Closed bartcharbon closed 1 month ago
Hi @bartcharbon,
Thanks for looking into Straglr. Complex patterns with interruptions is a toughie. From my experience the reads always deviate from the complex pattern specified, like I don't think you would expect all your reads will show (TTTTA){5}TTA(TTCTA){5}, or even (TTTTA){n}TTA(TTCTA){n}. The best Straglr can do right now is if you specify the expected motif as TT*
, so all the 3 motifs will hopefully be captured. The "actual_motif" field in the TSV output will tell you what TRF think the motif is.
I have been made aware of some software that's trying to delineate the complex repeat pattern. Here's one:
https://academic.oup.com/bioinformatics/article/39/4/btad185/7114028?login=false
https://github.com/morisUtokyo/uTR
I haven't tried it myself and would like to know if it's any good.

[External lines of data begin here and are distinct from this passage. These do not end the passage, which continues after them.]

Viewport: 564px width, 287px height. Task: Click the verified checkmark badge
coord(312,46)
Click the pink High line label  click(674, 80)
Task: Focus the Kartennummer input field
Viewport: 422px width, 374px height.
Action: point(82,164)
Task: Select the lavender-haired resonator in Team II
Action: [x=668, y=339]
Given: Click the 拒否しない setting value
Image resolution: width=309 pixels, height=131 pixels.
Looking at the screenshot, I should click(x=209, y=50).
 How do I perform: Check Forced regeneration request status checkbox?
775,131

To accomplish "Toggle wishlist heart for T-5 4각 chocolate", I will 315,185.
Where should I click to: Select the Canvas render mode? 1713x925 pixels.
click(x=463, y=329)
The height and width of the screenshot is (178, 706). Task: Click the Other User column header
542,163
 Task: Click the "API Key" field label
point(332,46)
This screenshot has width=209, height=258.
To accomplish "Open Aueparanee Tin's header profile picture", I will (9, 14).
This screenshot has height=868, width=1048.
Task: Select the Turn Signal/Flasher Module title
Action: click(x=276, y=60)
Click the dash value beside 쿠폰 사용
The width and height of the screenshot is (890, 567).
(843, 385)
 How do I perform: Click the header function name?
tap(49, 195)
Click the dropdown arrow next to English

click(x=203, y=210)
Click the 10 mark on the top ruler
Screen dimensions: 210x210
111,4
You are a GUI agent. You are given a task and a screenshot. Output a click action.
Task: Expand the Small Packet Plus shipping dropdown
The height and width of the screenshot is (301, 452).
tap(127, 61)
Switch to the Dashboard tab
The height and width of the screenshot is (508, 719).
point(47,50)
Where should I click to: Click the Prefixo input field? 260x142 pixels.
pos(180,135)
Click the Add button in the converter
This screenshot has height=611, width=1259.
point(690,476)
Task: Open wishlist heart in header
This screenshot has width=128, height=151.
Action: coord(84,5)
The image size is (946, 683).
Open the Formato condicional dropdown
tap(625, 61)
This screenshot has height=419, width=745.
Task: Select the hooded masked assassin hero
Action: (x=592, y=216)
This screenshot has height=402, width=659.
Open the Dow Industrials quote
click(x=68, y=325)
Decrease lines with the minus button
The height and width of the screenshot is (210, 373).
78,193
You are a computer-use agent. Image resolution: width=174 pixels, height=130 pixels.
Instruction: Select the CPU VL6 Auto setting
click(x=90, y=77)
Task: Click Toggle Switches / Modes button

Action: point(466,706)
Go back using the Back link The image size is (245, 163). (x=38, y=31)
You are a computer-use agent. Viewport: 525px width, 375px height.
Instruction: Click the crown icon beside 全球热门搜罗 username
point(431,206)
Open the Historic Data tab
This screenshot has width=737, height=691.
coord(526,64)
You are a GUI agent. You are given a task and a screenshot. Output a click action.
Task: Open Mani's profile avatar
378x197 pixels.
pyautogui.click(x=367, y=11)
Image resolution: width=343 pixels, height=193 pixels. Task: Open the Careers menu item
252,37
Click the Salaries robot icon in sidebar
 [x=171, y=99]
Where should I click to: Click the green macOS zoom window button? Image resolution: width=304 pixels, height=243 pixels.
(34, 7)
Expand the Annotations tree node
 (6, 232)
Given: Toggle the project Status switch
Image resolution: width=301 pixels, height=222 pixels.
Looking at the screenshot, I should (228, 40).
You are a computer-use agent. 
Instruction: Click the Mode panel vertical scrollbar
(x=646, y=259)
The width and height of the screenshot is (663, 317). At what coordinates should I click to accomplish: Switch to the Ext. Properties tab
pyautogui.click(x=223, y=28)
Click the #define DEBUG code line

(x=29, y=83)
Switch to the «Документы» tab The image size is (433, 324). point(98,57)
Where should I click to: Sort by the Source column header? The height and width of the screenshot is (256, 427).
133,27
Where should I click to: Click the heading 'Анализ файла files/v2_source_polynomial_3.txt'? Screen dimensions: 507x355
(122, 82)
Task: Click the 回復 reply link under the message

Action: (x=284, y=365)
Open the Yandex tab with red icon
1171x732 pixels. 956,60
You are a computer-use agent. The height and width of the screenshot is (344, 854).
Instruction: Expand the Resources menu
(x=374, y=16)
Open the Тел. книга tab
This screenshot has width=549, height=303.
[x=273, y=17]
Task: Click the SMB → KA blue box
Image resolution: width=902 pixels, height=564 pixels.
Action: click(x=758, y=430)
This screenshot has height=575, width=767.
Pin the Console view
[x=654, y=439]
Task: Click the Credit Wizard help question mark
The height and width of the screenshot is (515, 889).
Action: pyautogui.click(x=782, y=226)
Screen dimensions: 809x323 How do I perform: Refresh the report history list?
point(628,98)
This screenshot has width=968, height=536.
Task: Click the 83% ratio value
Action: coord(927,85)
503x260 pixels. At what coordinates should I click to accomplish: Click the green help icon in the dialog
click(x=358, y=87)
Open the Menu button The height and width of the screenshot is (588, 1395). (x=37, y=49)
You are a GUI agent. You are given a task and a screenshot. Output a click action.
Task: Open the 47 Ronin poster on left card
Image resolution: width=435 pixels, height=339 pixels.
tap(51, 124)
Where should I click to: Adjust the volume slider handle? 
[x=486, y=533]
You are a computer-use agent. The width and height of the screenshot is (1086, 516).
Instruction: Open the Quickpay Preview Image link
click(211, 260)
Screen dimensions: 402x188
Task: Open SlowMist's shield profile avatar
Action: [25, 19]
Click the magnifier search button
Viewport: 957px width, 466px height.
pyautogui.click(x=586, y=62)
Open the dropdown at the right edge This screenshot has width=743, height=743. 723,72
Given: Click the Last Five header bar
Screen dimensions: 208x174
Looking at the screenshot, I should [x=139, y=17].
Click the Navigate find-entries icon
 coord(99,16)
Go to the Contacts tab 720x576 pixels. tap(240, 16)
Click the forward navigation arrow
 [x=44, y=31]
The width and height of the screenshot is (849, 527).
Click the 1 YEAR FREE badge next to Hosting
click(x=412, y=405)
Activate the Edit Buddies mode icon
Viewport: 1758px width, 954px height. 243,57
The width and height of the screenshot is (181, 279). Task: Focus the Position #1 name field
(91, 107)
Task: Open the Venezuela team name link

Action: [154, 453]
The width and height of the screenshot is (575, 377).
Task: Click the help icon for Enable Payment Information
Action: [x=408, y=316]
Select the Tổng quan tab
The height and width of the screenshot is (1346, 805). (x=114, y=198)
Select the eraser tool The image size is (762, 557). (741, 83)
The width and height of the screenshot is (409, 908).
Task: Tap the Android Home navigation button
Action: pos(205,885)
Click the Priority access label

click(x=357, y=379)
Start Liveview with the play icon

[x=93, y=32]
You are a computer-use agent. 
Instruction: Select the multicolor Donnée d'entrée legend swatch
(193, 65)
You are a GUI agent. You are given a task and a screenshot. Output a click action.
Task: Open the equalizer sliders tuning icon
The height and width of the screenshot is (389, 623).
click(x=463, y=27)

Anyways, you can try Straglr with the TT*
regex and give uTR a whirl, please let me know the results of both if you do!
Dear @readmanchiu,
Some of the STR's we are interested in have a more complex pattern instead of a simple repeating sequence. e.g. something like (TTTTA){5}TTA(TTCTA){5} (5 TTTTA's followed by a single TTA and then 5 TTCTA's)
Is this something Straglr would be able to do? And if so what would be the correct way te specify a unit like this in the loci bed file?
And a related question: is there documentation on how to specify the repeat pattern? I've been playing around with "*" and "+" signs, also in combination with brackets and curly brackets. Are constructions with these tokens supported?